Extract contractions

text_contractions = """I’m pretty sure we’ll finish this today, but if we don’t, that’s alright — we’ve still got tomorrow. You shouldn’t worry too much; it isn’t as hard as it looks, and they’ve already done most of the work anyway."""

print(tu.contractions(text_contractions, full_form=True))

# ['I am', 'we will', 'that is', 'we have', 'should not', 'is not', 'they have']

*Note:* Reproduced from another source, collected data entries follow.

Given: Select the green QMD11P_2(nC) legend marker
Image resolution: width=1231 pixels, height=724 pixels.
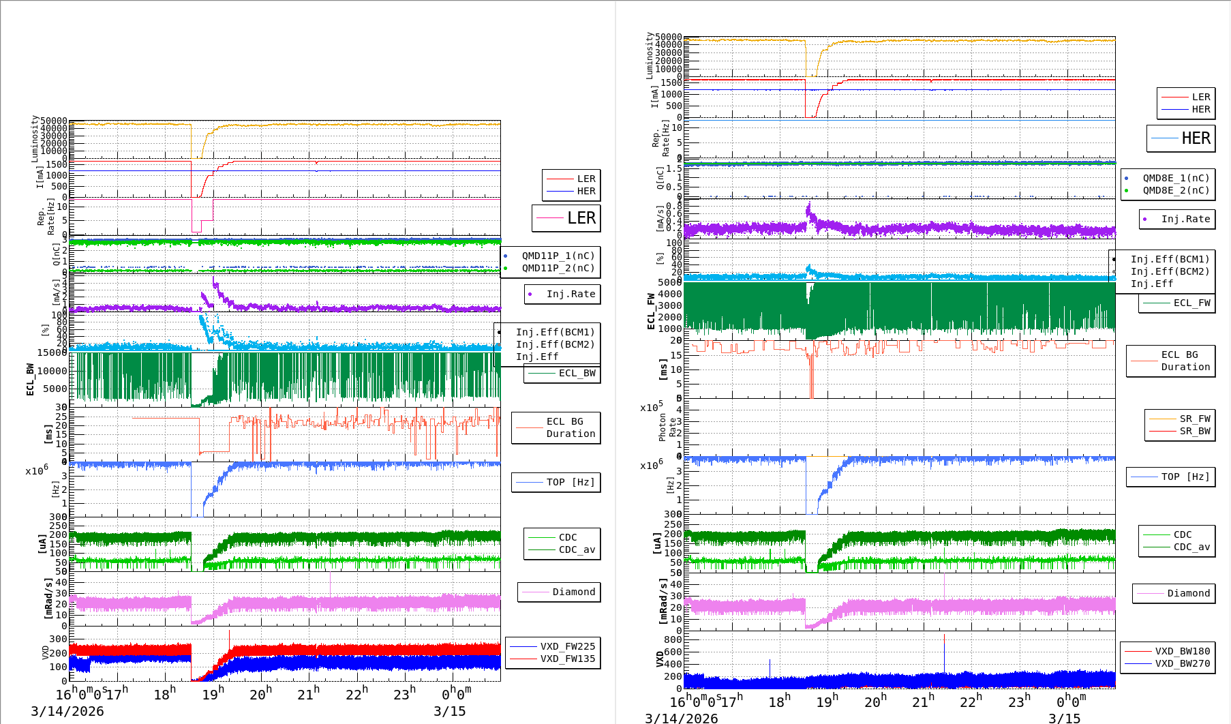Looking at the screenshot, I should [x=506, y=268].
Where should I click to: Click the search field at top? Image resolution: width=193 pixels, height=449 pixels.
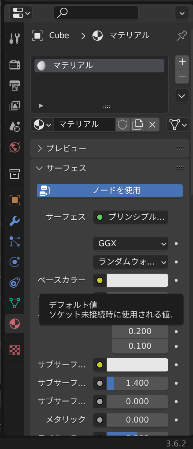(96, 13)
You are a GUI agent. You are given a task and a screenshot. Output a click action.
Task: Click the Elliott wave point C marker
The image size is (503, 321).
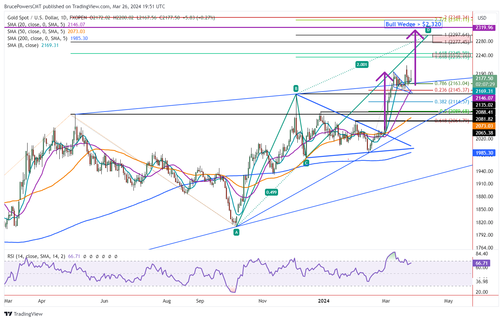[306, 162]
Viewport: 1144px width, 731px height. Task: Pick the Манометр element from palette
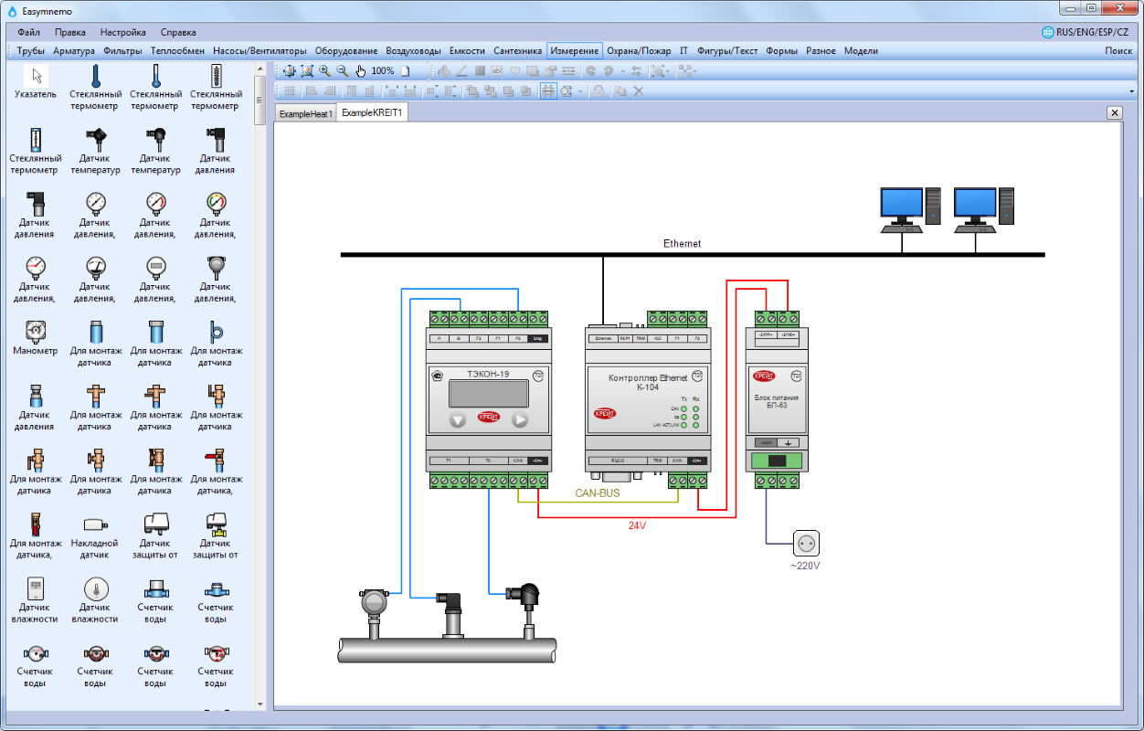(36, 336)
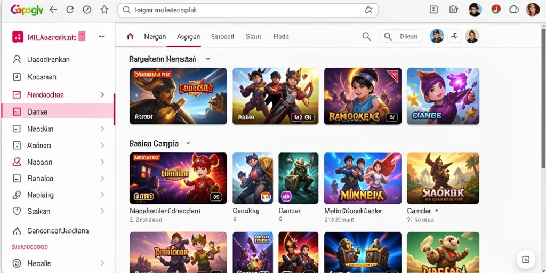The width and height of the screenshot is (546, 273).
Task: Open the chat bubble icon in browser toolbar
Action: coord(514,10)
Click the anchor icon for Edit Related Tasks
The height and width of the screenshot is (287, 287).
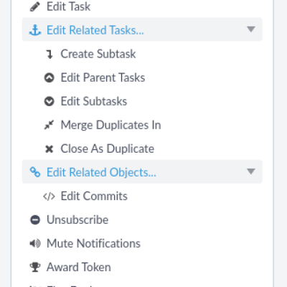coord(35,30)
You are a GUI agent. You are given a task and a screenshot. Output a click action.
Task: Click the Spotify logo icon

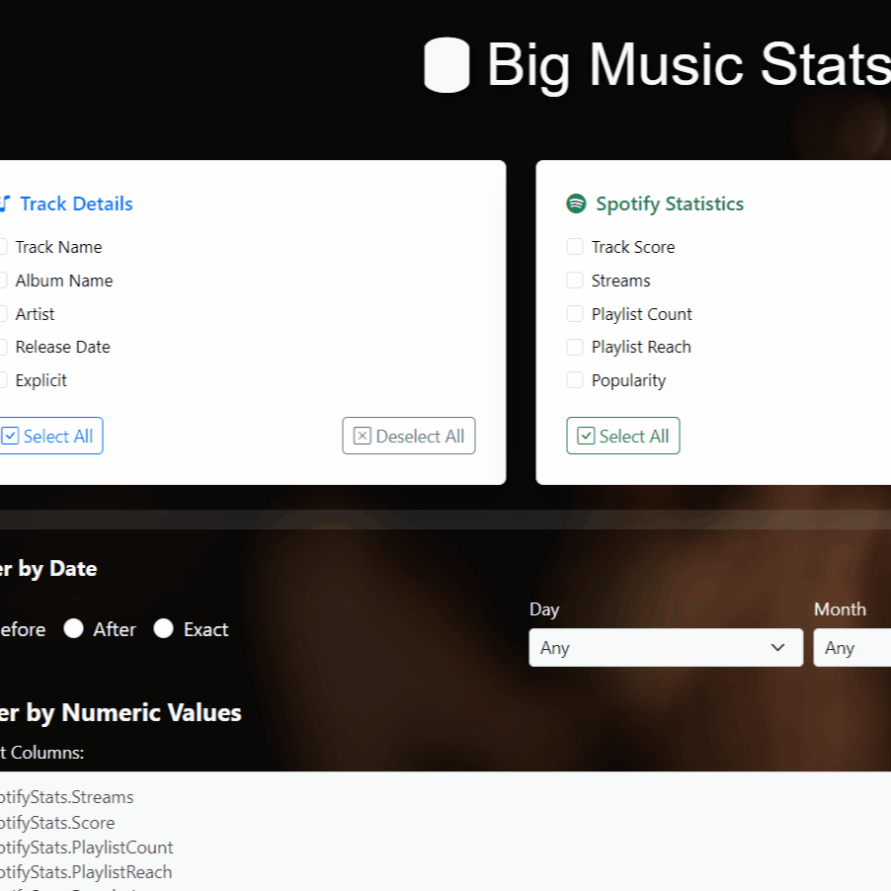[576, 203]
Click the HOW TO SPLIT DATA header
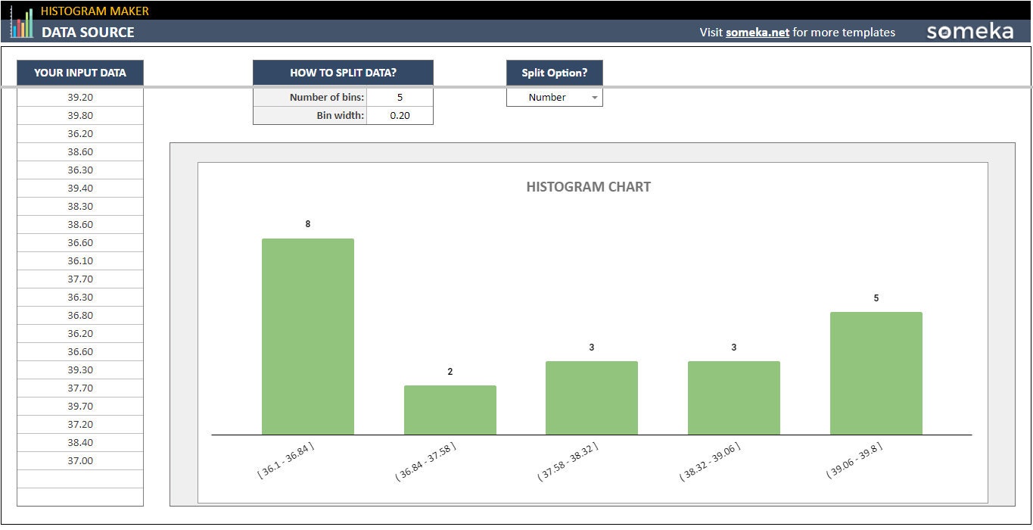The width and height of the screenshot is (1033, 530). (x=343, y=73)
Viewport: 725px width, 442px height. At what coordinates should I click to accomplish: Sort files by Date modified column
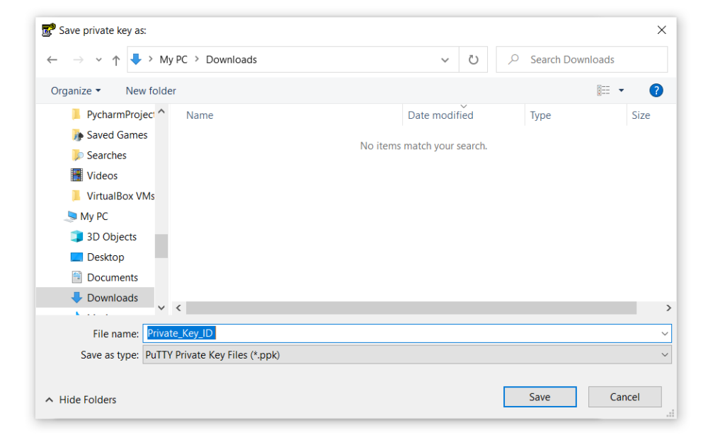point(440,115)
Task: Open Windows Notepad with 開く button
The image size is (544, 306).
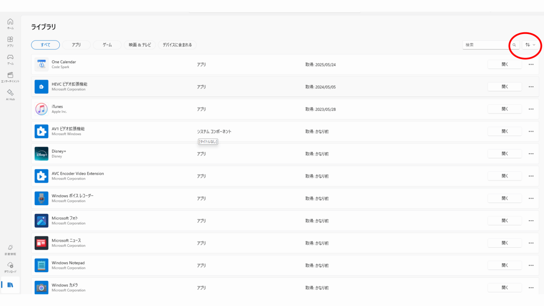Action: [504, 265]
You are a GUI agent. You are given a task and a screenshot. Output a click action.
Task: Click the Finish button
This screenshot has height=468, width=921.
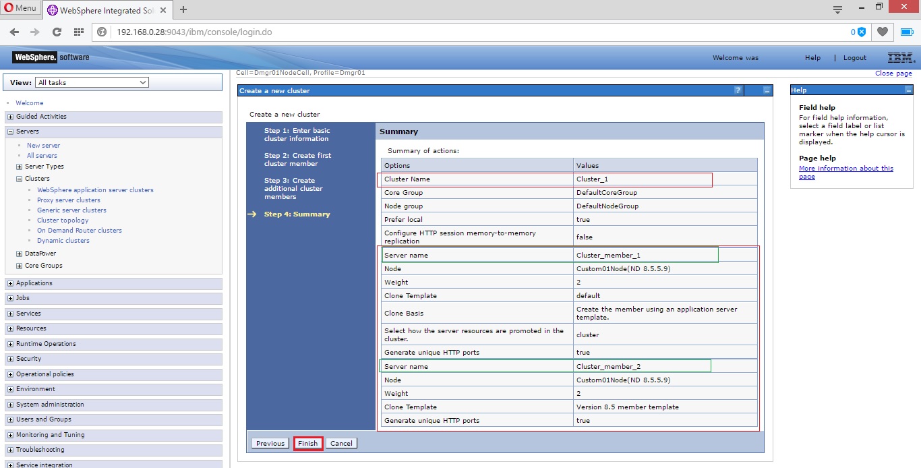[308, 443]
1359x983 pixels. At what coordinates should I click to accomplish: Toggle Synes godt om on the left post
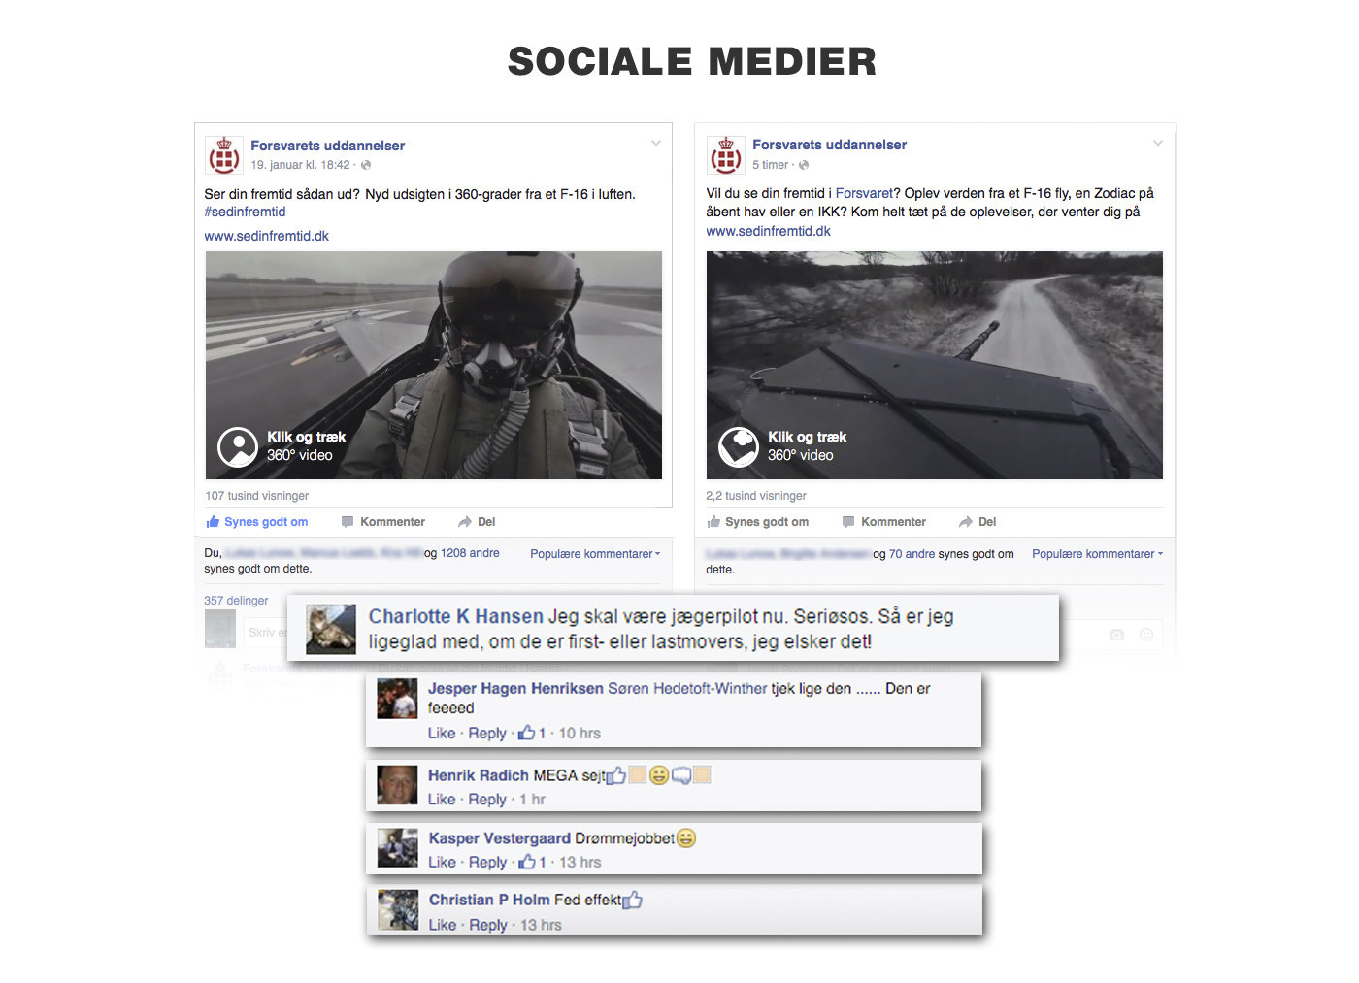(x=257, y=522)
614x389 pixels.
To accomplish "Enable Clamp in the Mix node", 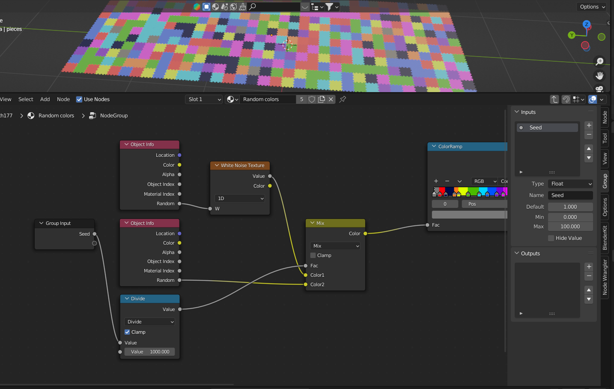I will [313, 255].
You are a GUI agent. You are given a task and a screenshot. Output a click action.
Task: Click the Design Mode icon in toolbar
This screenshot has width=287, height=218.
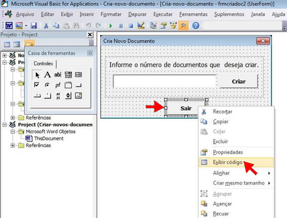pyautogui.click(x=141, y=25)
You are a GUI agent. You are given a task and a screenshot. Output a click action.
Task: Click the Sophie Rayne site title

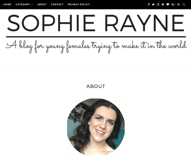96,23
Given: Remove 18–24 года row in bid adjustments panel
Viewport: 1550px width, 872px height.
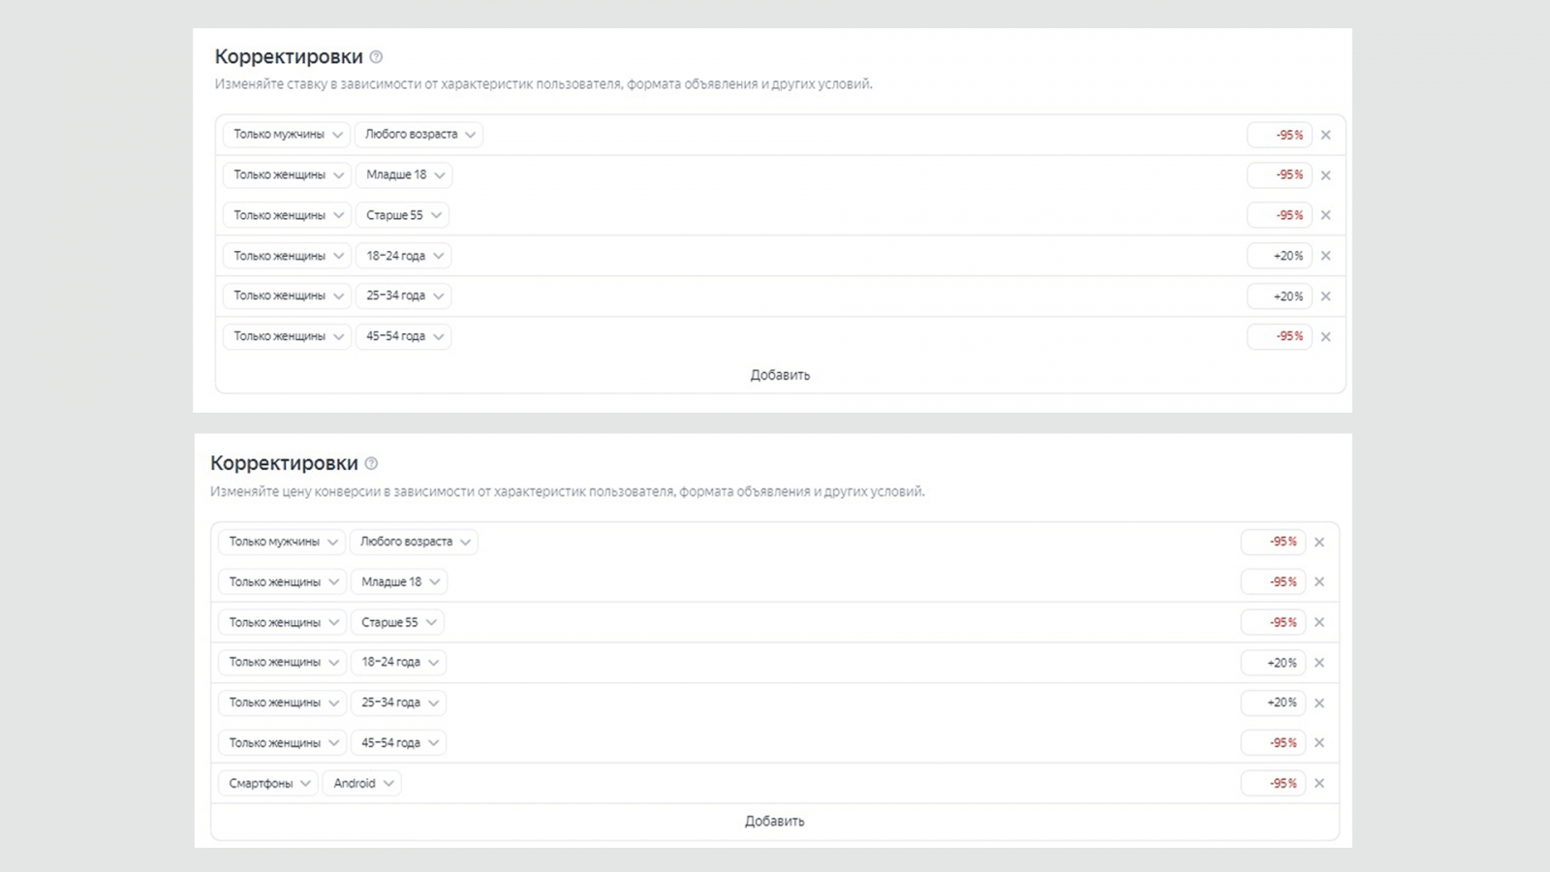Looking at the screenshot, I should [1326, 256].
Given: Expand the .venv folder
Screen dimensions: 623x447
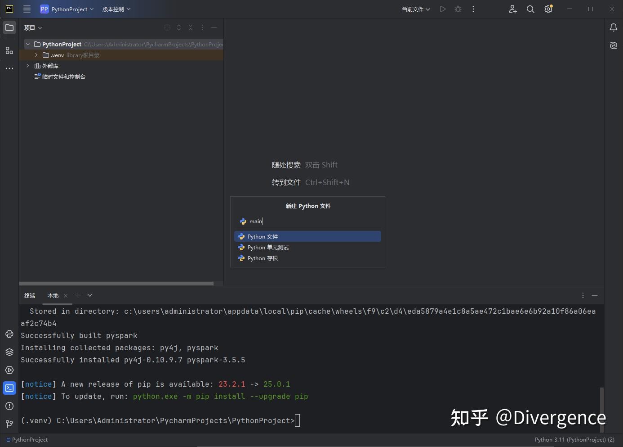Looking at the screenshot, I should (x=36, y=55).
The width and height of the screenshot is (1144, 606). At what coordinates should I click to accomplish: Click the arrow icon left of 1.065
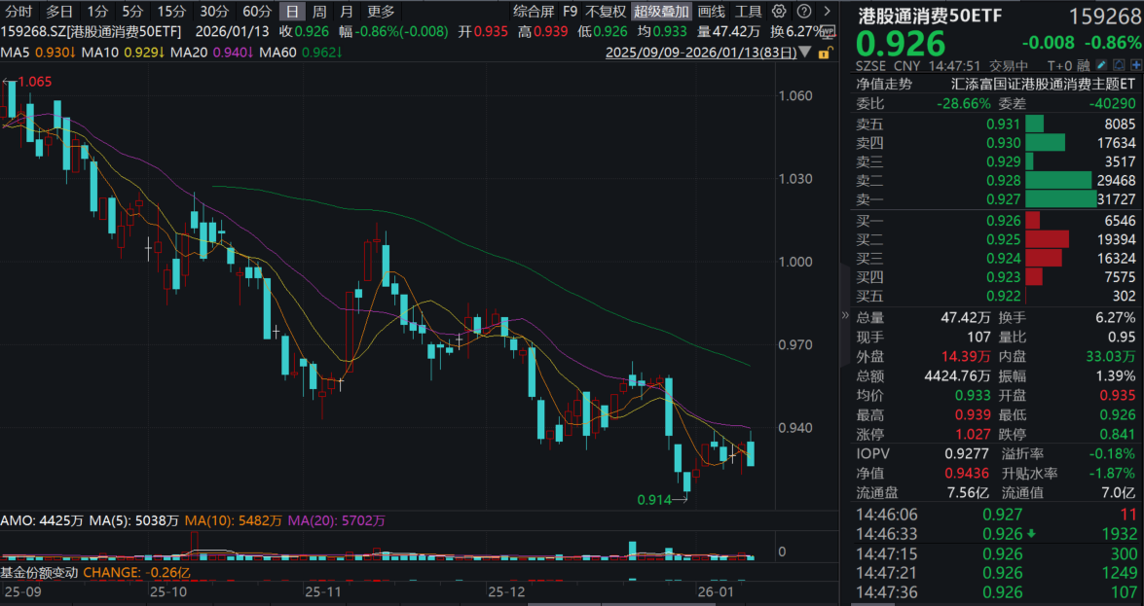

Extracting social media hashtags and emojis

text_social_media = """Just finished my #morningrun and feeling amazing! 🌞💪 
Time to grab some #coffee and tackle the #MondayMotivation vibes. 
Who else is ready to #crushit today? #StayPositive #Goals""" 

print(tu.emojis(text_social_media))
# ['🌞', '💪']

print(tu.hashtags(text_social_media))
# ['#morningrun', '#coffee', '#MondayMotivation', '#crushit', '#StayPositive', '#Goals']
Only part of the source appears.